Records for the exercise ->

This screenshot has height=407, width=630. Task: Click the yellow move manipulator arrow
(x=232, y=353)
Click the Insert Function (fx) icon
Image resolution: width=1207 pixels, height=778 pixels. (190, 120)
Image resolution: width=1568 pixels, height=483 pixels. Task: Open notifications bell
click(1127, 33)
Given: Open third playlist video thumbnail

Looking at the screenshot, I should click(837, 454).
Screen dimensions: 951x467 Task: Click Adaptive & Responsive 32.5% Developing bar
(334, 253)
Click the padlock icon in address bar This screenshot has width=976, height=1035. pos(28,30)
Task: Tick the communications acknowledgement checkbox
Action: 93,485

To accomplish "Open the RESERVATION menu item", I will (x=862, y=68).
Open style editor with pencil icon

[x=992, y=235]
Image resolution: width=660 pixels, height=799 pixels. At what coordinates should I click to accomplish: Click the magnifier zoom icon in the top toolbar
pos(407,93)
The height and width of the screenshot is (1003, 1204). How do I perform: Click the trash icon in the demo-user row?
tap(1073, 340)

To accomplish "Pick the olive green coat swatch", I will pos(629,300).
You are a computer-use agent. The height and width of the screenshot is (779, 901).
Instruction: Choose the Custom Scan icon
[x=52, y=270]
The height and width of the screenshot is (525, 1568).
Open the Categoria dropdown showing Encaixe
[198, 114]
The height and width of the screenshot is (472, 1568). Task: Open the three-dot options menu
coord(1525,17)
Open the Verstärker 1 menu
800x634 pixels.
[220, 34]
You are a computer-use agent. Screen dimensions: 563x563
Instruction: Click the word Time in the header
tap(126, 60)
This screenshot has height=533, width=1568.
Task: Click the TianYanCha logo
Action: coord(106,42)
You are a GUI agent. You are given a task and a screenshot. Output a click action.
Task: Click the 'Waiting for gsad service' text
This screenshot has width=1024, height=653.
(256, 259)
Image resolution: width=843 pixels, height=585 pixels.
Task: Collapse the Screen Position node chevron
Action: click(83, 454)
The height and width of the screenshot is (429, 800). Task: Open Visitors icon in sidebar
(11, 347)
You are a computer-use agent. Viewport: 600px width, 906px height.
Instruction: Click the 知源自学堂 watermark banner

What you will do -> All records shown above need to be written out again verbatim.

Exercise response ->
This screenshot has height=407, width=630. Task: Click the yellow move manipulator arrow
(x=232, y=353)
Click the Insert Function (fx) icon
Image resolution: width=1207 pixels, height=778 pixels. (190, 120)
Image resolution: width=1568 pixels, height=483 pixels. Task: Open notifications bell
click(1127, 33)
Given: Open third playlist video thumbnail

Looking at the screenshot, I should click(837, 454).
Screen dimensions: 951x467 Task: Click Adaptive & Responsive 32.5% Developing bar
(334, 253)
Click the padlock icon in address bar This screenshot has width=976, height=1035. pos(28,30)
Task: Tick the communications acknowledgement checkbox
Action: 93,485

To accomplish "Open the RESERVATION menu item", I will (x=862, y=68).
Open style editor with pencil icon

[x=992, y=235]
Image resolution: width=660 pixels, height=799 pixels. At what coordinates should I click to accomplish: Click the magnifier zoom icon in the top toolbar
pos(407,93)
The height and width of the screenshot is (1003, 1204). How do I perform: Click the trash icon in the demo-user row?
tap(1073, 340)

To accomplish "Pick the olive green coat swatch", I will pos(629,300).
You are a computer-use agent. The height and width of the screenshot is (779, 901).
Instruction: Choose the Custom Scan icon
[x=52, y=270]
The height and width of the screenshot is (525, 1568).
Open the Categoria dropdown showing Encaixe
[198, 114]
The height and width of the screenshot is (472, 1568). Task: Open the three-dot options menu
coord(1525,17)
Open the Verstärker 1 menu
800x634 pixels.
[220, 34]
You are a computer-use agent. Screen dimensions: 563x563
Instruction: Click the word Time in the header
tap(126, 60)
This screenshot has height=533, width=1568.
Task: Click the TianYanCha logo
Action: coord(106,42)
You are a GUI agent. You are given a task and a screenshot. Output a click action.
Task: Click the 'Waiting for gsad service' text
This screenshot has width=1024, height=653.
(256, 259)
Image resolution: width=843 pixels, height=585 pixels.
Task: Collapse the Screen Position node chevron
Action: click(83, 454)
The height and width of the screenshot is (429, 800). Task: Open Visitors icon in sidebar
(11, 347)
You are a computer-use agent. Viewport: 600px width, 906px height.
Instruction: Click the 知源自学堂 watermark banner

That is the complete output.